Story Circle Book Reviews - Prairie Feast

Reviewed by: Becky Lane

Much has been written in recent years about what we should eat and why. Most articles approach the subject from a health, environmental, or sustainable point of view. In this book, however, Amy Jo Ehman takes a different approach. "Prairie Feast taps into a universal desire to find ourselves, our community and our history through the food we eat. It's not about miles or greenhouse gasses or 'doing the right thing' (although that is a bonus), but also rediscovering the roots of a daily ritual that nourishes us body, mind and soul." For Ehman, those roots were to be found on the prairies of Saskatchewan.

It all started with a pig. Though she was raised on a farm, where they grew vegetables, picked berries and raised chickens, by the time she had her own kitchen, Amy Jo Ehman was "as far removed from the source of my food as the next urban working gal sidling her grocery cart up to the till." When a friend decided to move to the country and raise a few pigs, Ehman and her husband laughingly told him to raise one for them while he was at it. That led to their epiphany over a pork chop. "From that day forward, I vowed to stock my freezer with meat from farmers who raise their animals in a smaller scale, where sunshine and grass are part of the program."

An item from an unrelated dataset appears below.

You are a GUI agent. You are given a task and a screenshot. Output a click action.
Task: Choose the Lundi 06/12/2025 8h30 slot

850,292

One bite led to another, and before long Ehman realized that they were buying much of their food from farmers and producers in their general vicinity. She then challenged her husband to "go all the way" with her, and spend an entire year eating locally. "I welcomed the personal touch of meeting the people who produce my food, commiserating over the weather or discussing the merits of this variety of tomato and that variety of corn. Best of all, I love the way it tastes. Eating is not a matter of choice, but eating well is."

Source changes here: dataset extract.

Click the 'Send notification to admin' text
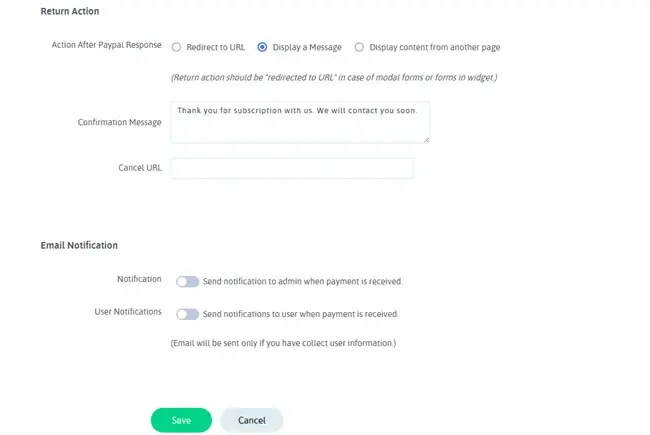650x435 pixels. point(302,282)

So their adventure began. Her chapters cover quite a bit of territory. We travel through all the seasons of SAskatchewan's bounty, get a glimpse of what it was like to grow up on a prairie farm, learn some history about the area and how it developed, and then we are gifted with wonderful recipes for many of the foods that are rooted in its traditions.

I was drawn to this book, and to Ehman's journey of rediscovery, because my own family have been city folk for several generations now, and I've often bemoaned the fact that, not only did I not have a single recipe passed down to me "from the old country," I didn't even know what that old country was! It made me feel very unrooted, this lack of food traditions. Now I realize those roots have not disappeared. We have merely distanced ourselves from them, and I need only do a bit of digging if I wish to reconnect.